This is why you must go off and write or speak aloud. You ought to answer the question often: would you prefer explore the many routes of numbing medications, or feel your face melting as you take your most prized possessions and hold them to the fire?
There are no lifetime passes on this route. You must renew every day. But you’ve snuck away for months or years this time, and now you have to pay for your absence. You are required to bring your sacrifices to the table in order to continue. Nobody makes it out of here with a neat note, without mistakes or drops of blood on the page. If so, it wasn’t done.
You sacrifice yourself—your rightness, defensiveness, and all forms of denial.
So we sit and write. We pace and speak. We come near pulling our eyes from their sockets. We face ourselves in this heap of trash left to us by our predecessors. It’s not to say they weren’t left it as well—it’s to say it’s yours now.

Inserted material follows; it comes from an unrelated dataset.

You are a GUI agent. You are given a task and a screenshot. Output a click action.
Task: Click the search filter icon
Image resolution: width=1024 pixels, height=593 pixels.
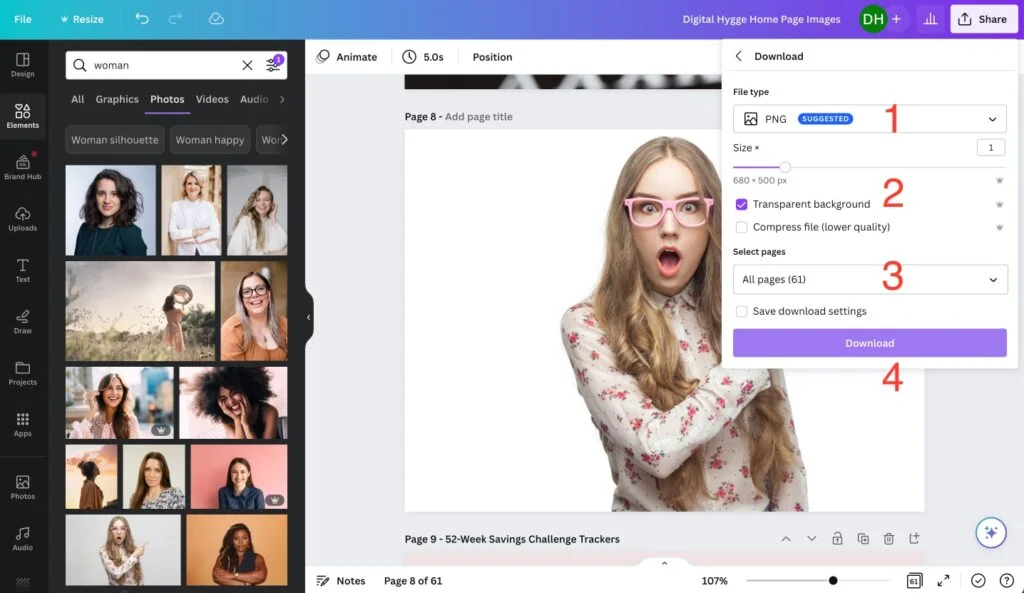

Whether or not you want to think is your decision alone. Hoping others will take responsibility is an irresponsible management of your own life. As you lift every corner, you’ll find this dirt scattered across your life. You’ll turn your head, cite a guilty party, anything but take ownership.
If you see it, it’s yours. Nothing here belongs to anyone else. That’s the guarantee of mulling around in the mind. You’ll always find this, or you can be sure you’re lying.
It sounds tricky, but it’s only tricky because you are playing the tricks. Let us be clear: any form of matter you see is your responsibility.
Can you breathe now? Not any easier.
If the world around you is so foolish and dumb, why haven’t you adjusted for it sooner? If you did, don’t you think you’d employ a new method of crossing paths with them, beyond disappointment and frustration?
Who is the lagging party?
If you’d notice this quirk—which you cannot stop seeing in the same boring way—you’d realize you see the game very well but haven’t bothered acknowledging the rules. You’ve taken every other route, exactly what someone does when they’re trying not to see what’s in front of them.
You may be aware of this in others, but that’s not sufficient for someone who sits down to attempt to think, for someone who puts himself at the stake. That kind of man is responsible for the game, what he sees, and the rules in which the game is played.
That kind of man abandons the point-keeping devices he’s clung to over the years. He finally realizes he’s been using a unique scoring system to quantify himself, and it’s outdated.
The game goes on. You have a clear score, a clear basis for winners and losers, but you are consistently wrong. Impossible, you say? You’re diligent and precise?
Give it up. Give up your metrics.
If you wish to play the game, know the rules. Sound the buzzer, set all to zero, and dissolve everything you know about keeping track of points. Acknowledge the layers built into the game, the veils you must pierce to be successful within it.
You are susceptible to thinking you’ve thought. You are susceptible to believing it’s all or nothing. You won’t give up a few marbles for a bar of gold.
There’s only one reason. You think very highly of your marbles.
And be it gold or anything else, you are sticking to your marbles for the sake of never changing.
So is it them who can’t change? Is it them who cannot see? Is it they who’ve lost their minds?
Maybe. Maybe.
But it’s also you.
And until you can read the room without defending something, until you learn to play the game as if you knew the rules, your efforts are as good as they’ve always been.